By day, they earned money and networked. In the evenings and weekends, they took on projects that earned no money but set them on the road they wanted to travel.
They made a film for the World Kindness Movement. They made a film for the Salvation Army. And then they were approached by a former journalist who had been in Nepal, filming another journalist who told the stories the Government would rather remained untold.
"All he had was a bunch of footage and a vision but no real ability to tell the story," says Wong. "So he came to us and we worked with him. Again, it was pretty much labour of love, but we eventually sold it to PBS [Public Broadcasting Service]."
The film was also shown at several festivals and it got them thinking.
Easterbrook says: "It made us think about the bigger side of a film, of positioning it in a campaign where you get a bunch of people excited by an idea, finance a film and then the profits or some of the profits can go towards the issue that's being talked about."
Further projects gave them experience in raising finance and, when they returned to New Zealand, they set about turning Borderless Productions into their dream.
The company has two strands. One strand - making corporate videos - ensures there's something to live on and invest back into the business. The other aims to change the world, one film at a time.
But, taking a cue from the company name, the division between the two is not stark. They ensure their corporate clients are like-minded organisations that support their philosophy.
One corporate client, asked if it thought the two strands should have different names, said: "`No, not at all. Because what attracts me to you guys is the fact that you did that film [A Grandmother's Tribe], that you make the long-form documentaries'."
And although Borderless Productions took no money from that project, its model for future for-purpose projects does involve making a reasonable return.
"We've decided we can do the same intentioned for-purpose films that are fully financed," says Wong. "And we're going to do that through an investor model.
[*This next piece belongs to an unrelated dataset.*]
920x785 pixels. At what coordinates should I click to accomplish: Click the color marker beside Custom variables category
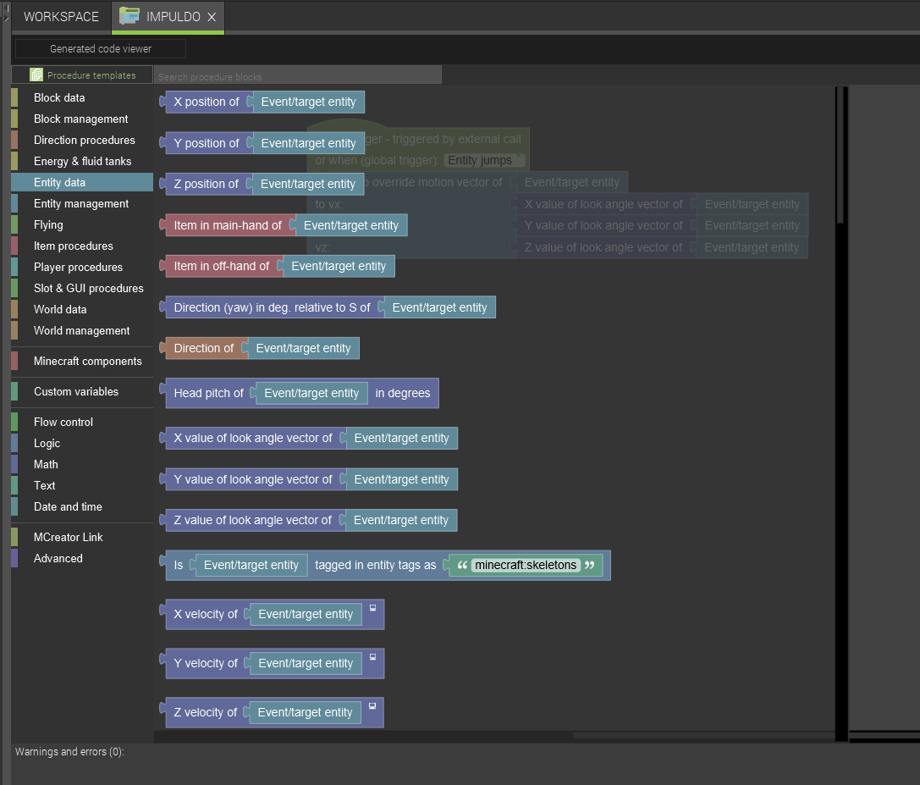[x=14, y=392]
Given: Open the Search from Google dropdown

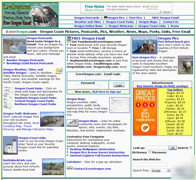Looking at the screenshot, I should pos(161,170).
"Basically there's a film about an issue and a campaign that supports what you're trying to talk about. It no longer is about a film, it's about a bunch of people and interested parties supporting this issue. The more powerful you are at attracting the community to the campaign, the more chance you have of them watching the film. And the more chance you have of them watching the film, the more dollars they'll spend on either buying it as a broadcaster or purchasing a DVD as an individual.
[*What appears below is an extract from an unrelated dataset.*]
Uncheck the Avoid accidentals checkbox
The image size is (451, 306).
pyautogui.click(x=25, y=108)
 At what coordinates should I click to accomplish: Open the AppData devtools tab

"And there's always this aspect of the not-for-profit or the give-back, or whatever you want to call it. And that's another rule of our structure: there must be a give-back aspect."
The DVD of A Grandmother's Tribe includes a booklet of action points and educational material, with all donations to be sent to Vancouver-based, Africa-focused charity the Stephen Lewis Foundation. A percentage from the sale of the DVDs will also go to the foundation. But not all.
"We take whatever's remaining as far as revenues from the DVDs and we reinvest it into the next project," says Wong. "And that's what we're going to build as a sustainable business model, not a philanthropic model. And that's the difference. In order to grow and to succeed we have to sell it." There's a balance here - a knowledge that to feed the passion that drives them, they have to earn a living. But there's no doubt which is more important.
"How much money do you need? Even if we were making $100 million, I still don't know that I would spend more than, I don't know, $80,000 a year. I'm not really interested in dripping with jewellery or anything like that.
"But the fun part of making $100 million is what you can do with that." You might even change the world.